Ashley kept saying the body will respond over time. It is all about consistency and the changes you see physically that don't necessarily show up on the scale. I'd heard it all before. Blah, blah, blah in one ear and out the other. It's always been about the scale for me so I never believed it before and I still didn't until I finally saw and accepted it for myself. My measurements and body fat went down. I could see the difference in pictures. I have gained so much strength that I'm actually worried that my BBG workout schedule won't be challenging enough. I probably shouldn't say that when I'm only on week one! In one circuit I whipped out three sets of twenty burpees like it was no big deal and I remember how hard ten was a year ago. The sad thing is that I think I gave up too soon last year after BBG 1.0. My measurements went down, then too. I was shocked, because I was so upset that I had accomplished nothing. I did a side by side with my progress pics. I saw the difference but I was impatient and blinded by lack of progress on the scale. I believed that because I didn't have the kind of drastic transformation in twelve weeks that I see all over Instagram I failed. If the scale did not drop significantly, I failed. If I couldn't fit back into my size 25 designer jeans I failed. It was that black and white for me. Had I not lost all hope, I would probably be much further along right now, but that's fine because this is the journey that I am on. It isn't going to be easy for me and I have to learn the hard way. I used to consider exceeding 800 calories a day failure, so it is going to take me a little while to get where I need to be not just physically, but emotionally as well.

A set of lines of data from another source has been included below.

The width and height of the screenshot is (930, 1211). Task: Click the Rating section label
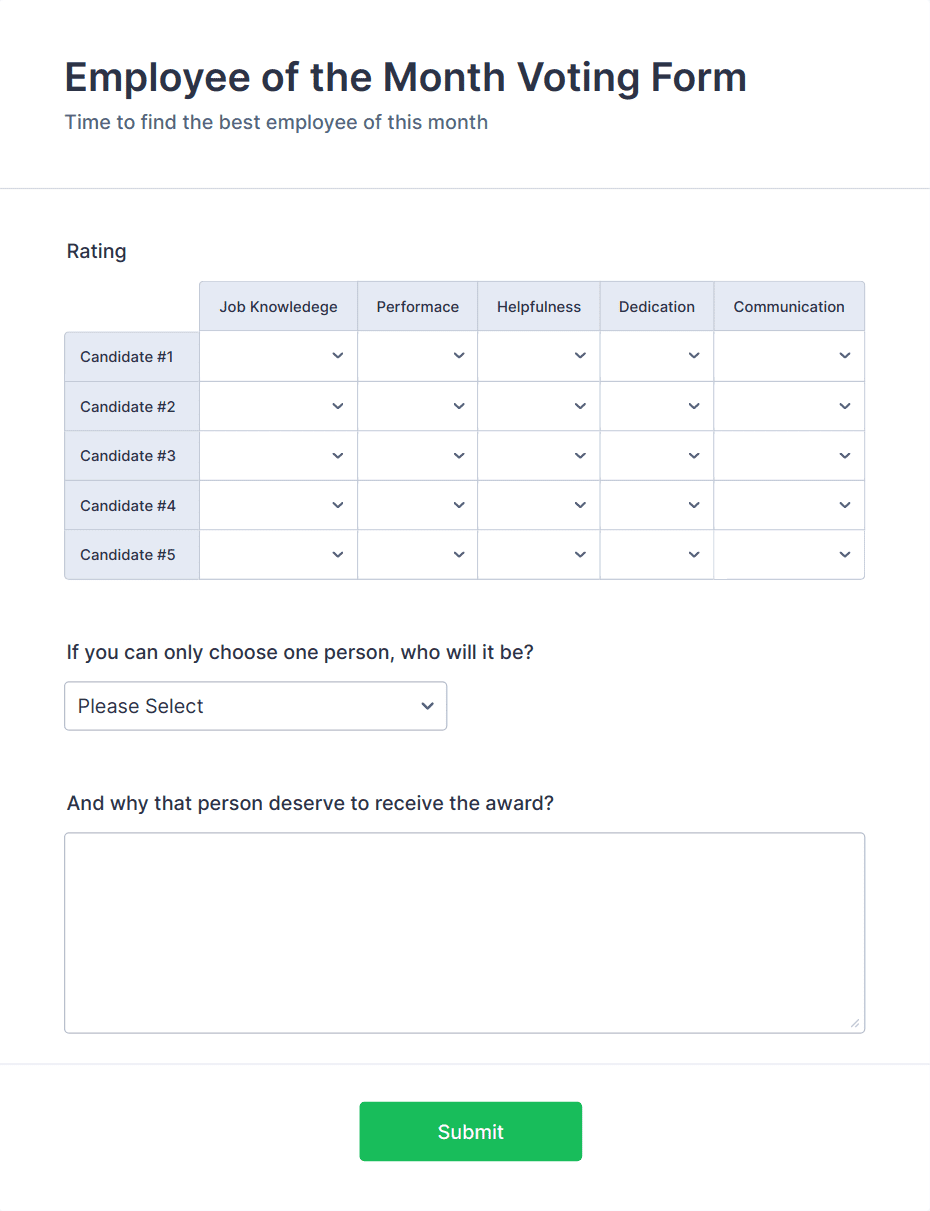pyautogui.click(x=96, y=251)
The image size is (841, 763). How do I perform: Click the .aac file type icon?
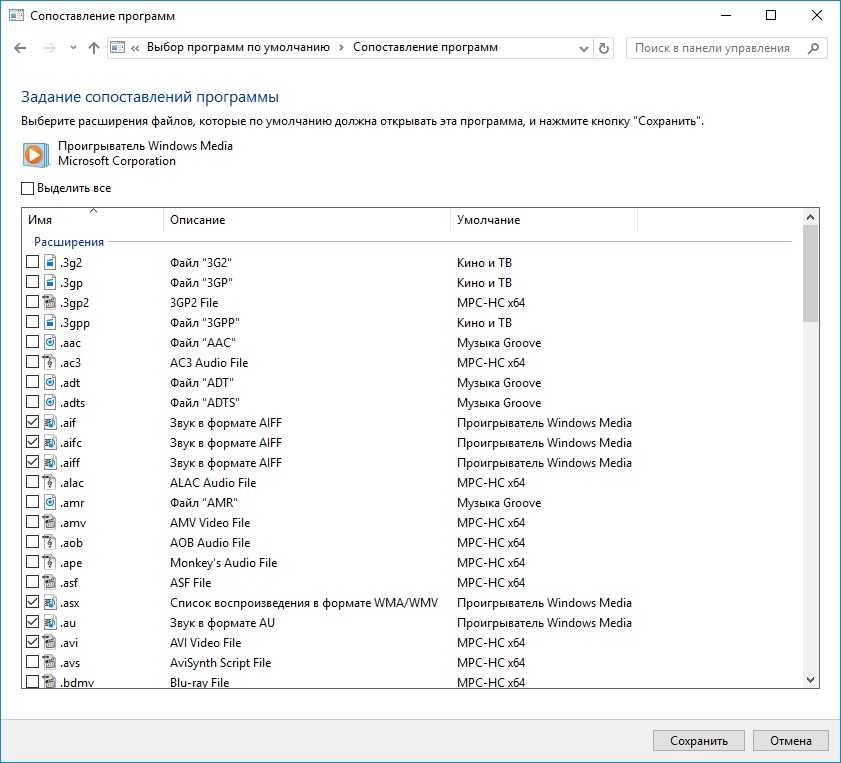(50, 343)
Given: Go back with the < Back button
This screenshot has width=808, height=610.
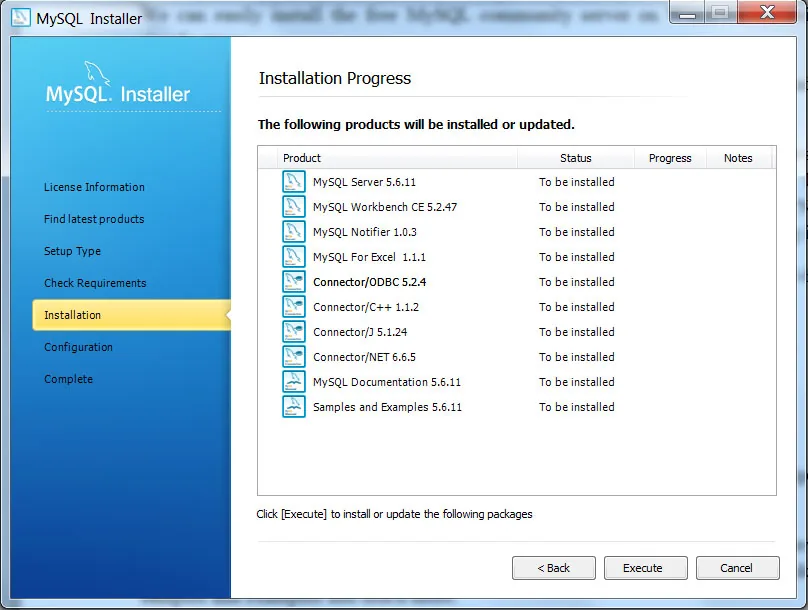Looking at the screenshot, I should click(x=554, y=568).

Motivation is one of those things that can't be forced. Well, it can be but it's really just you forcing yourself and not motivation in the truest sense of the word. Sometimes we need to be forced, but it is so much better when the drive is already there. When you are willing to do what it takes and ready to take on the challenge. I already know there will be plenty of days over the next 12 weeks where I will want to give up, but for now I will ride this wave of motivation as far into the sunset as I can.